The Under-19 World Cup is no longer a clear indication of what the senior team’s future would look like — none of the last three editions’ India captains are in the IPL, let alone playing for the country. There’s no single way of finding success, not one tournament or format you could target to realise the dream.
“For me, personally, it is about adaptation,” George says. “Since I started playing professionally for our state or for India, it is about adapting to whatever questions are asked. If the system needs you to play the red ball well, you play the red ball well. If they need you for the white ball, you play the white ball the way it is supposed to be played. In general, we all want to play all formats. So in that, the preparation is also such that we are technically sound and are able to get the shots going in all directions.”
George makes it almost too easy to forget that he’s just 19. He loves playing basketball and table tennis, is great in academics, and is proud of being able to manage his second year in a Bachelor’s in Commerce degree decently, alongside cricket.
For now, though, with only a few days before he has to travel to Africa for a series against South Africa and then the World Cup in Zimbabwe, he is relishing every minute he gets with his family. He’s quietly envious of his friends who live the ‘normal’ college lives, but loves the fact that he’s doing a ‘very important job’ of representing India.
No matter what the columns said, or will say, of his batting in two weeks, the signs so far are clear that George has a very firm hold of his life’s plot.

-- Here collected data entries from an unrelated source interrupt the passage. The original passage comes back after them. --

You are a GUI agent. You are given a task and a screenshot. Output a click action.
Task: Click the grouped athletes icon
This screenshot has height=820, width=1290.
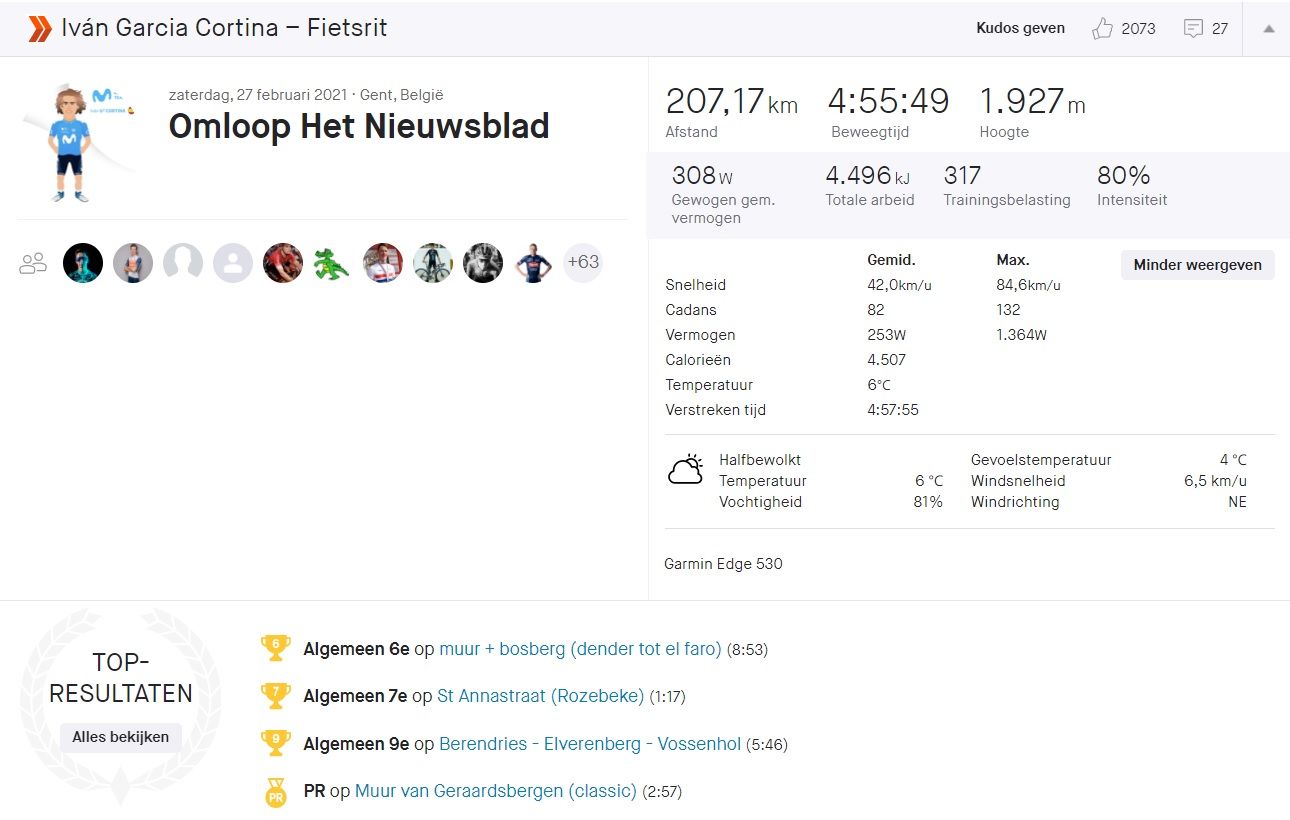[33, 262]
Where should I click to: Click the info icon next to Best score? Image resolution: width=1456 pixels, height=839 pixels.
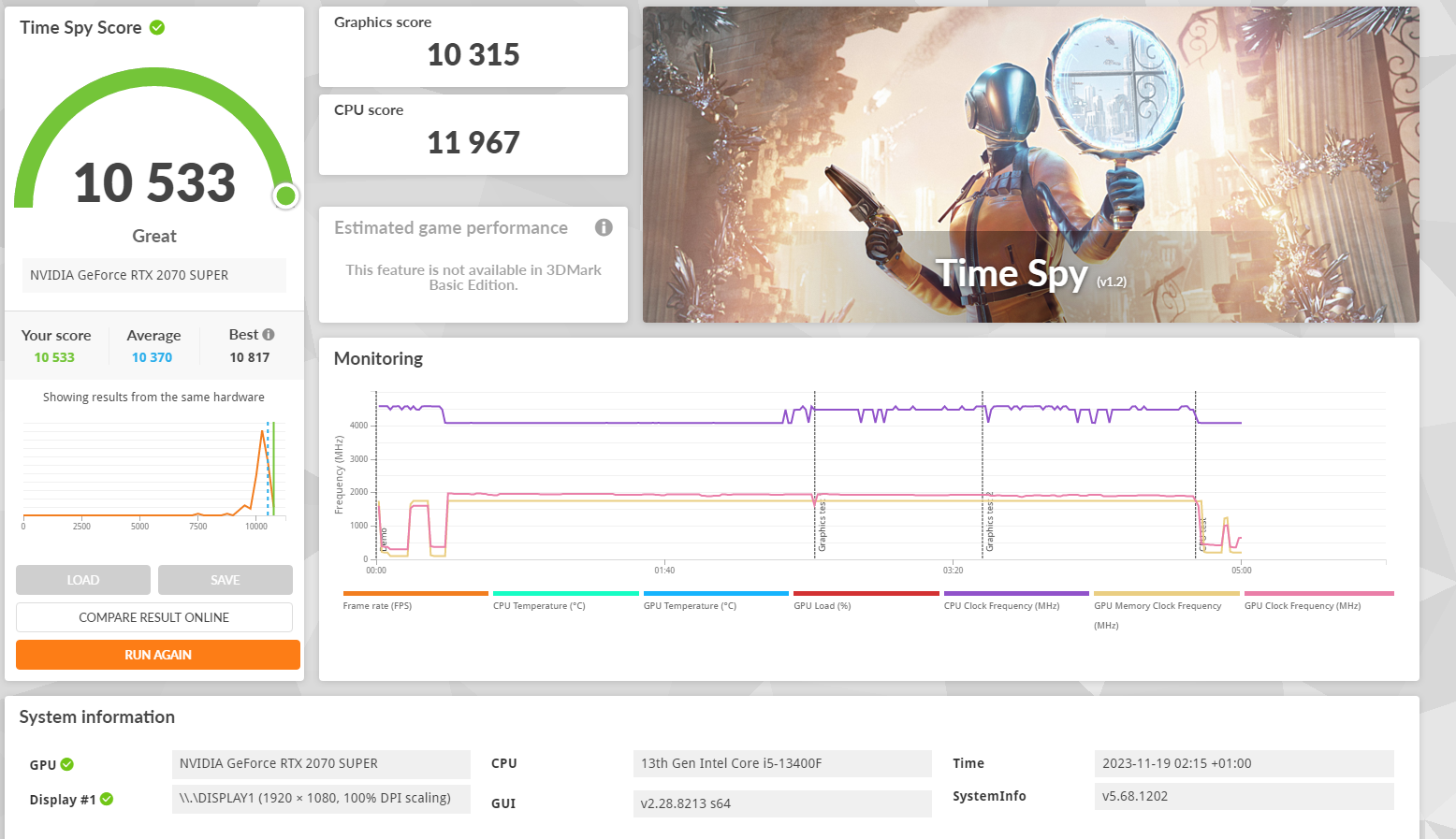click(269, 333)
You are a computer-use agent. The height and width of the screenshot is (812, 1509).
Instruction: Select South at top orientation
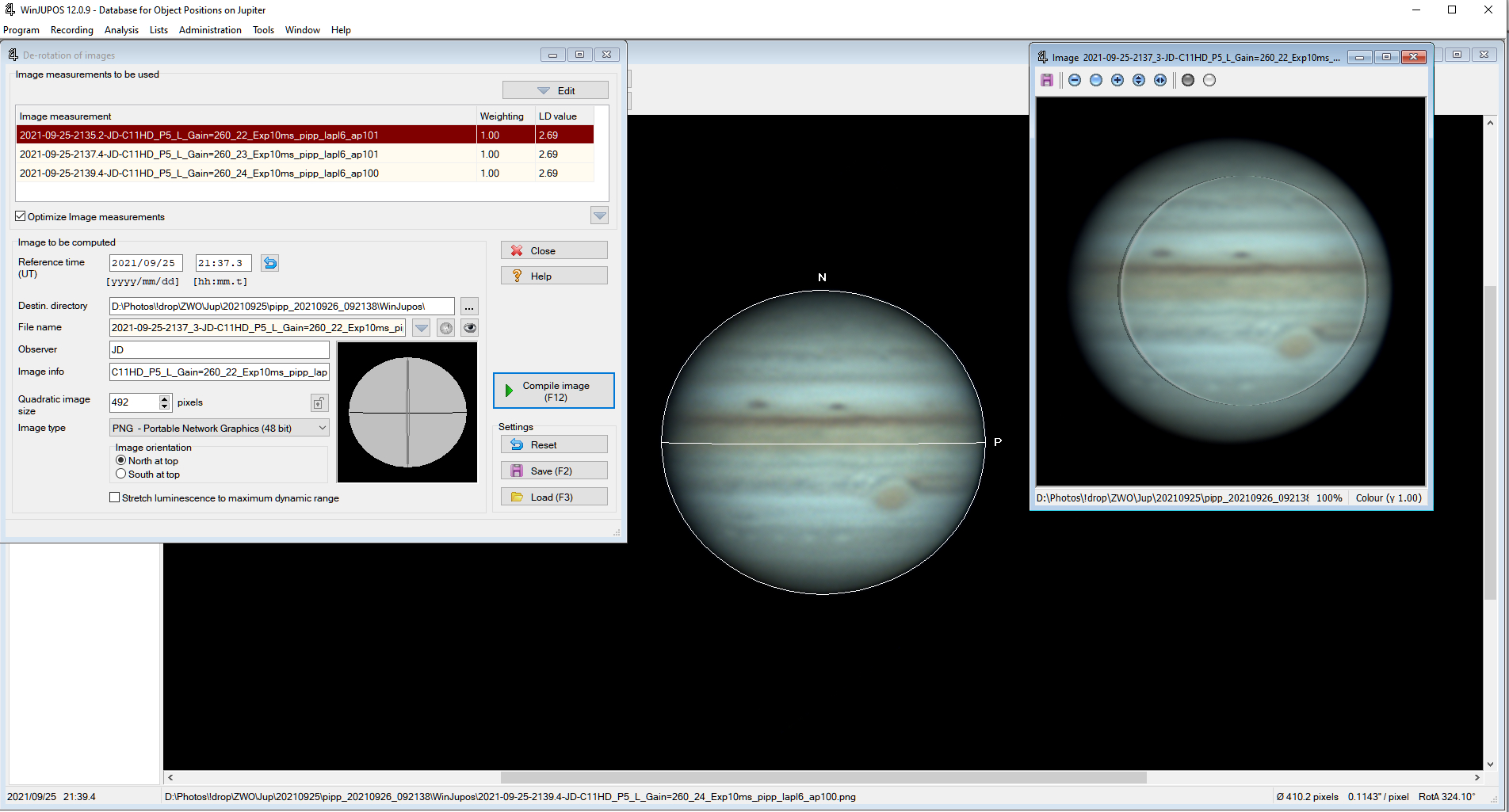(x=121, y=474)
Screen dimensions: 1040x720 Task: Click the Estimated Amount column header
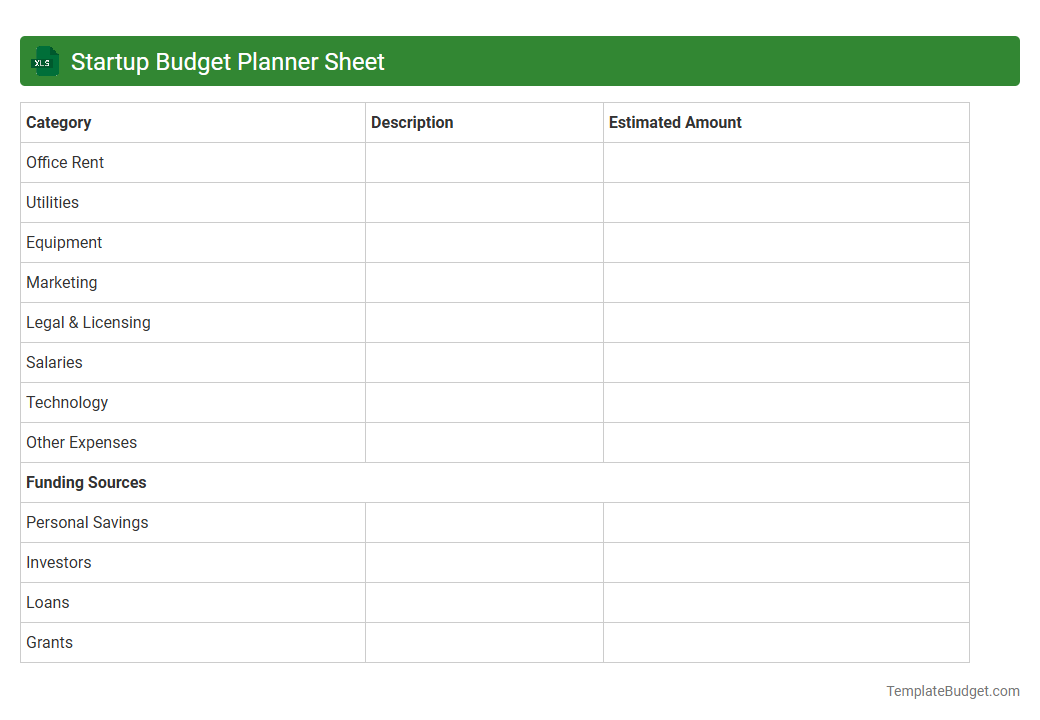point(674,122)
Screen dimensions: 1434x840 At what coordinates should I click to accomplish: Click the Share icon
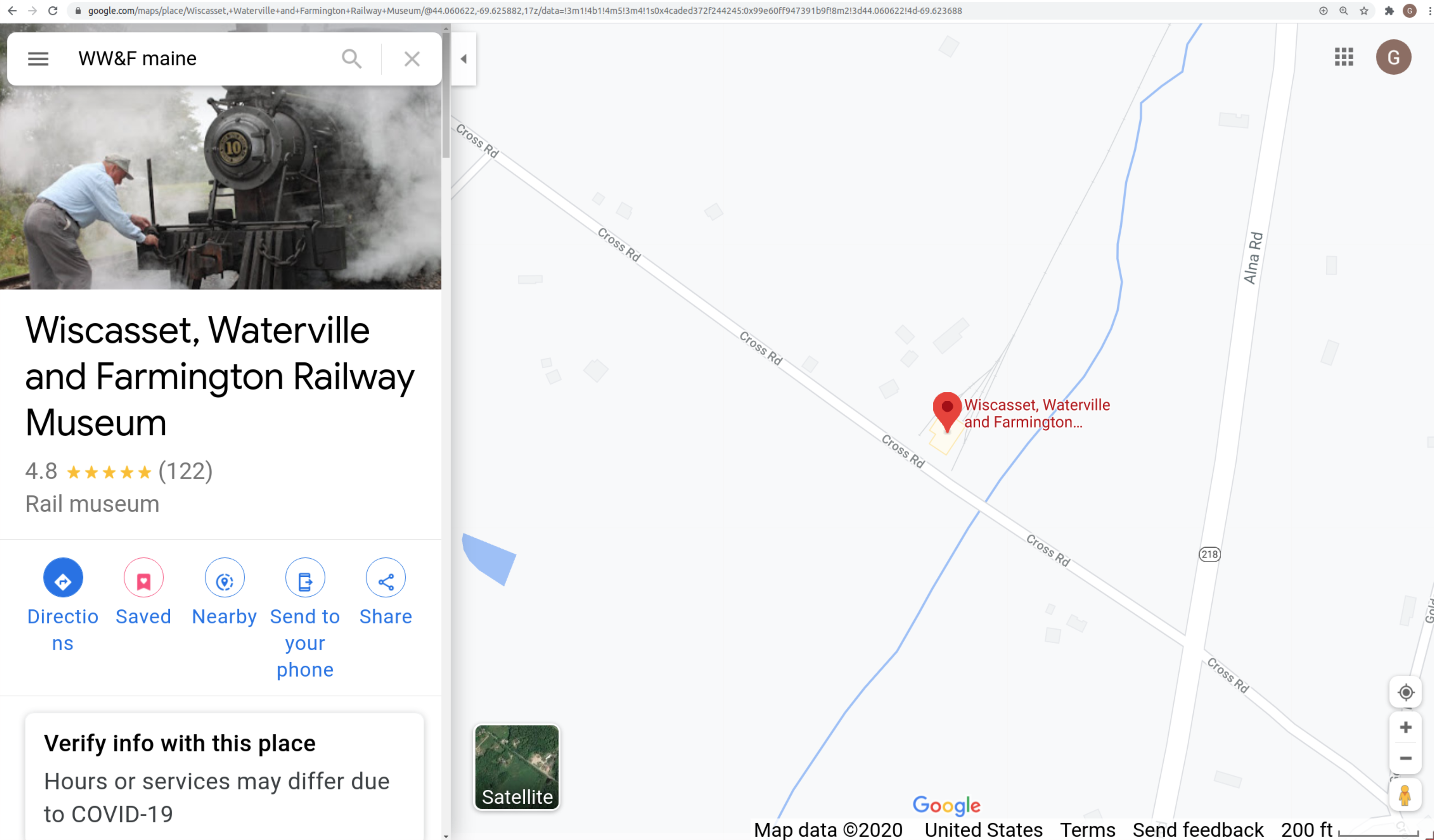(386, 578)
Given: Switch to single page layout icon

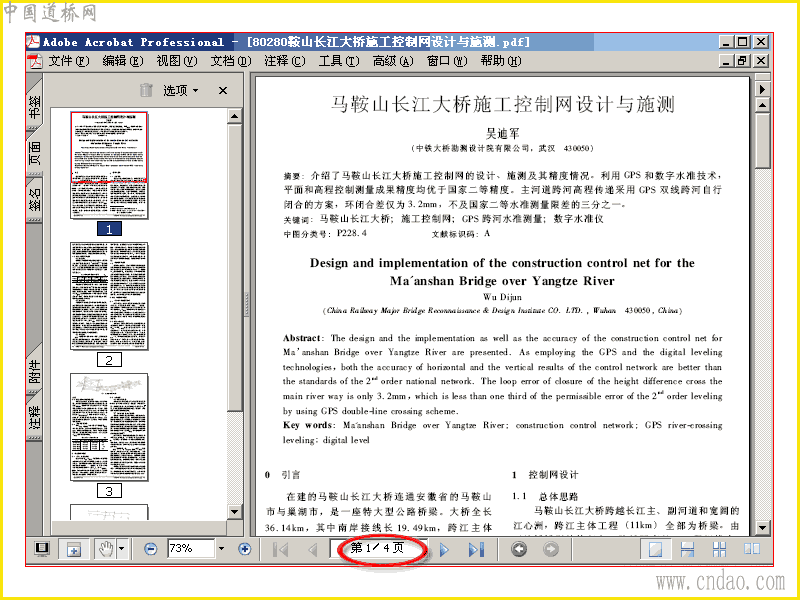Looking at the screenshot, I should [x=655, y=549].
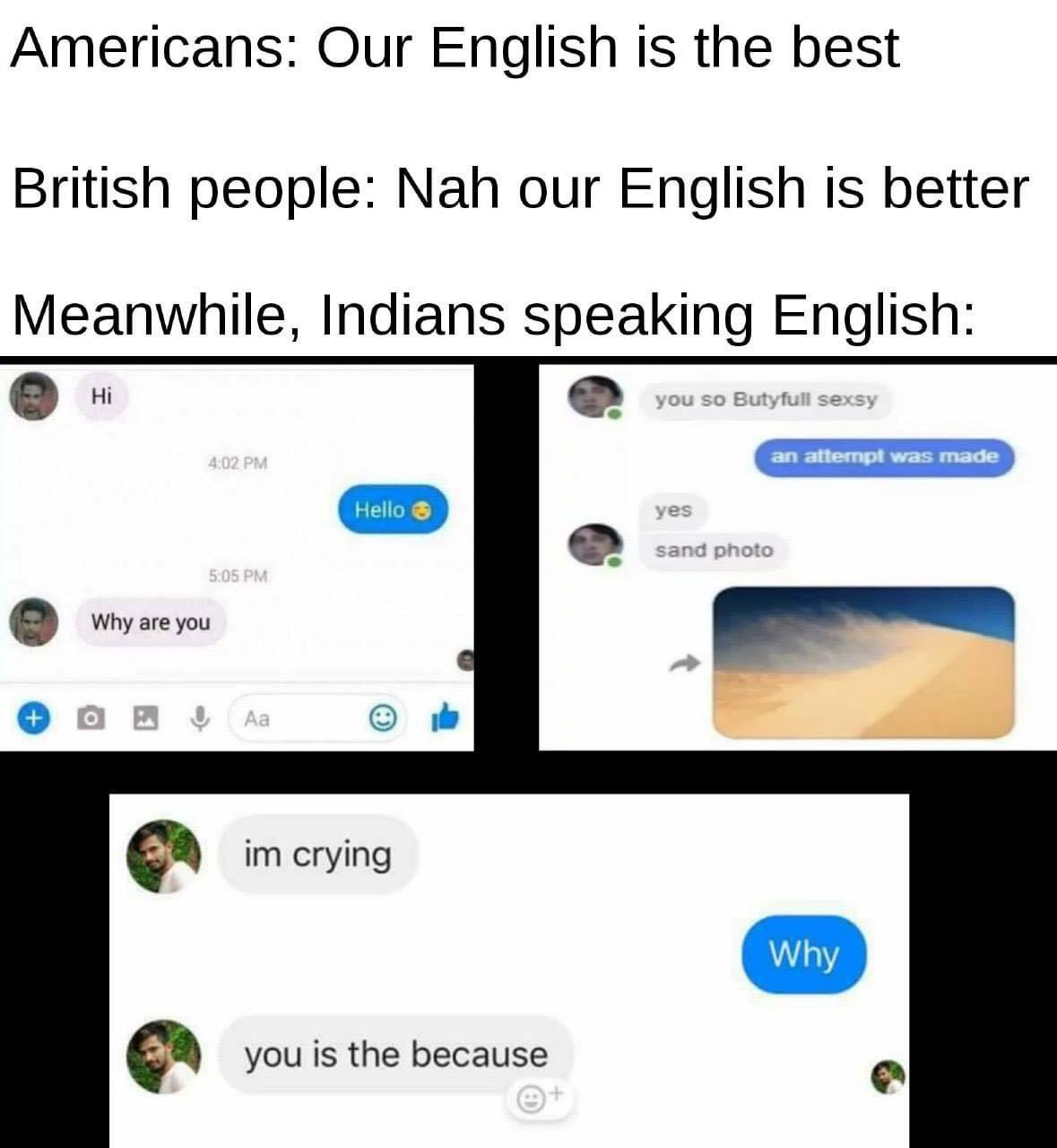Select the blue "Why" reply bubble
The image size is (1057, 1148).
[x=804, y=954]
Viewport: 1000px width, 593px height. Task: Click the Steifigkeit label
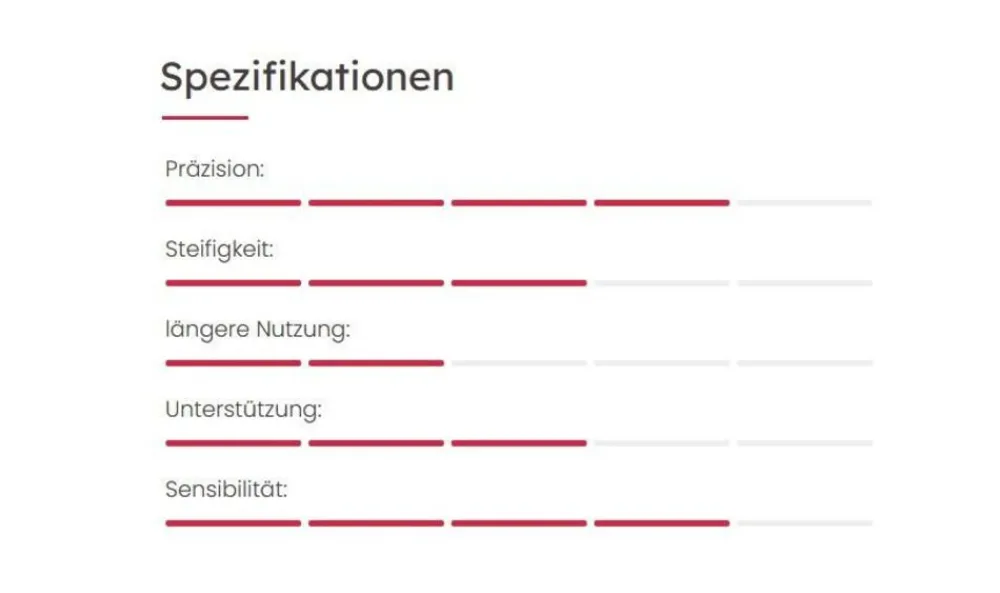[219, 249]
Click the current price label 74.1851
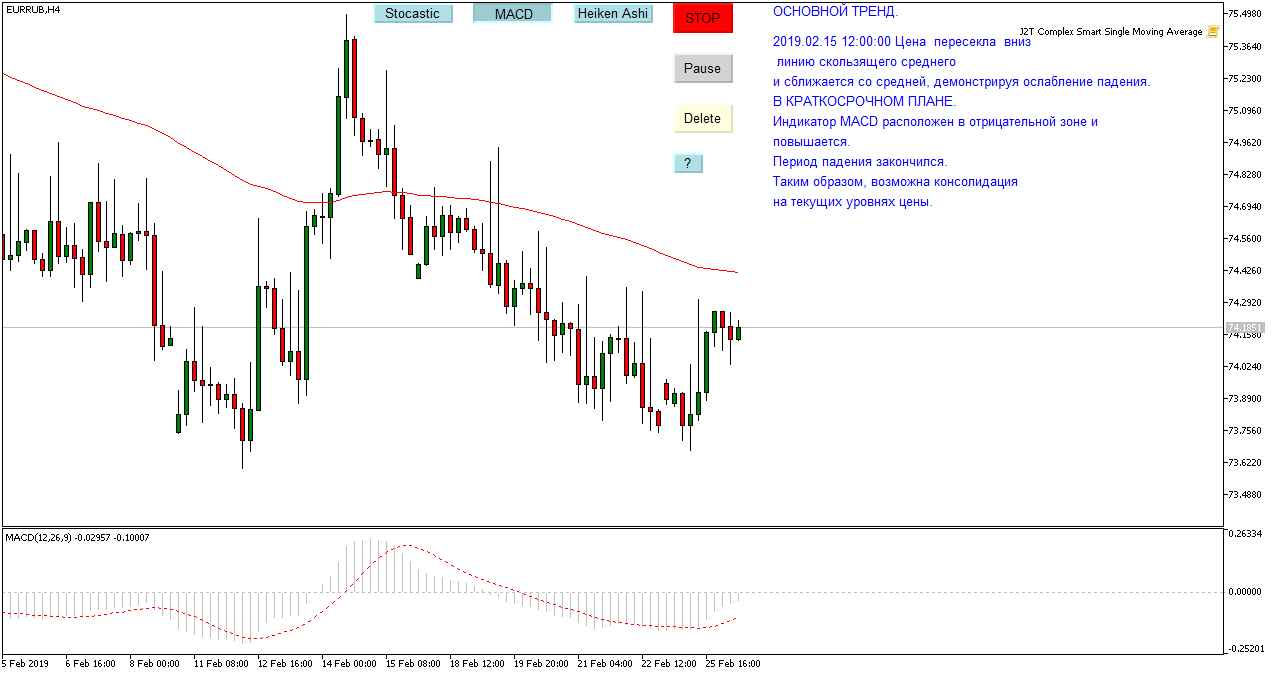This screenshot has width=1276, height=675. [x=1245, y=327]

“I don’t bat with a set target in my mind,” he says when asked about his immediate goals. “I don’t keep any expectations that I want to hit 500 or these many runs. I guess one expectation I will have is having good responses to the deliveries, making sure I am tactically on point, without any errors of judgment. If I get a good delivery and I get out, that’s fine, but I don’t want to be in a place where I read the situation wrong and make a mistake, because I am playing an important part as a number 3 batter. I don’t have any expectations quantity-wise; it’s only quality-wise.”